Giant Love For Giant Clams
Love is a multi-faceted emotion, and famously the ancient Greeks, who were an extremely smart people, had several words for it: Eros, for erotic love, and Philia, for profound friendship and admiration, and a couple more for parental and sisterly and those kinds of love. So, somewhere among these loves I love giant clams. I love these massive mollusks, these clams which have gone the way of corals in evolution, depending on single-cellular symbiotic algae in their tissues for growth and survival. What unusual beasts, each the mass of a very large man, or more. Size impresses, certainly in this case.
I am in awe when I see a giant clam, and I wish them well in persisting in the shallow oceans of the Philippines in significant numbers.
This is not a mutual kind of love; They are large, imposing, equipped with a highly effective and evolutionarily advanced system for feeding their symbiotic algae with light (akin to fiber-optic cables). But they are not smart; They are cognitively limited below a glue-sniffing hamster, or a retarded earth-worm. They don’t even move, and just half-close their shell when a big fish or a diver swims too close to them. They have no sense of self, and no sense of agency in others, they are certainly not capable of love, of loving me or any other clam-enthralled marine biologist back. They, are beautiful, rare, biologically fascinating dunces.
It’s love for an organism which is so unlike us, and this alien nature of the giant clams brings about a significant part of my – and I assume that of many other biologists’ – fascination with them.
The Giant Clams of Bolinao
I had the great pleasure to spend 3 summers as a visiting professor at the Marine Science Institute of the University of the Philippines, Dilliman, which runs a giant clam breeding program. During my time there I taught some fantastic young marine biologists how to scuba dive safely, and wrote a number of papers and manuscripts about sea urchins, gobies, and even (mopping up an older project) teh failure of large-scale brain simulations.

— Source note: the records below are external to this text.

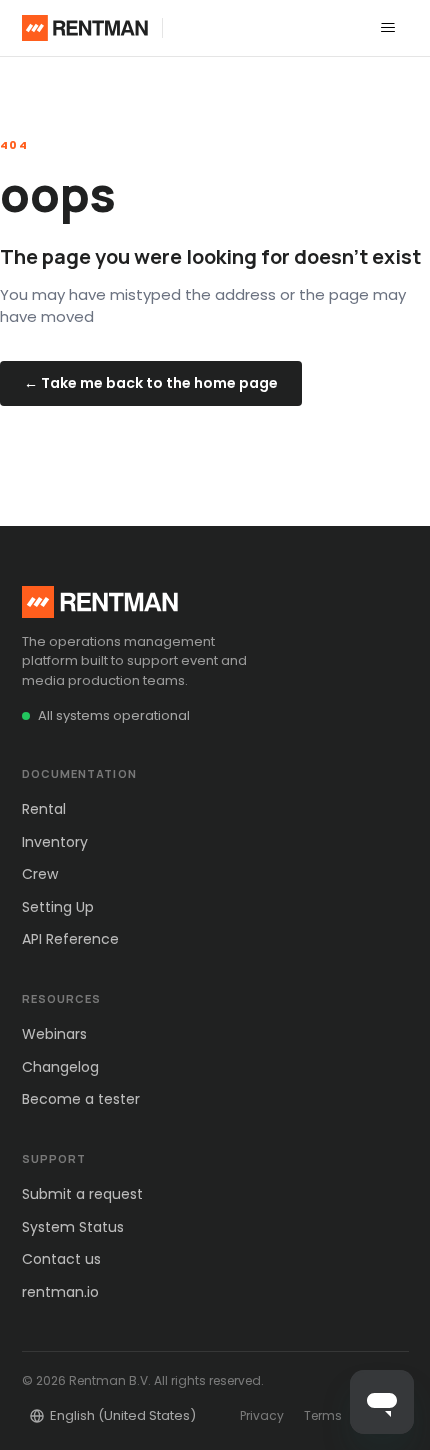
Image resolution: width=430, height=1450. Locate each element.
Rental (44, 809)
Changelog (60, 1067)
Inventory (55, 842)
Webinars (54, 1034)
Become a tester (81, 1099)
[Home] (85, 28)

And I’m also happy with my creative output during that time; I shoot ample videos and stills of the giant clams. Some of my images, footage and impressions were featured in Hakai magazine, an excellent magazine featuring thoughtful contributions about the world’s oceans and the animals & people in them:
Footage
The endless rows of clams in Bolinao are a truly alien type of city; and the 10s of thousands of clams in the shallow seagrass areas number as many as the citizens of a mid-sized city. This was an enthralling
I also got satisfying footage of an afternoon in the hatchery where the marine lab’s young biologists induced the clams to breed and generated a new generation of giant clam larvae.
Photographs
I also managed to get some nice still photographs. The mantles of the clams are amazingly colored, with the iridocytes and the symbionts giving them shades of brown, yellow, orange and green. These look like psychedelic wallpapers from the 60s, and the shapes of the clam’s orifices also add to the visual appeal. It was addictive to sneak up on the clams and to collect more and more patterns.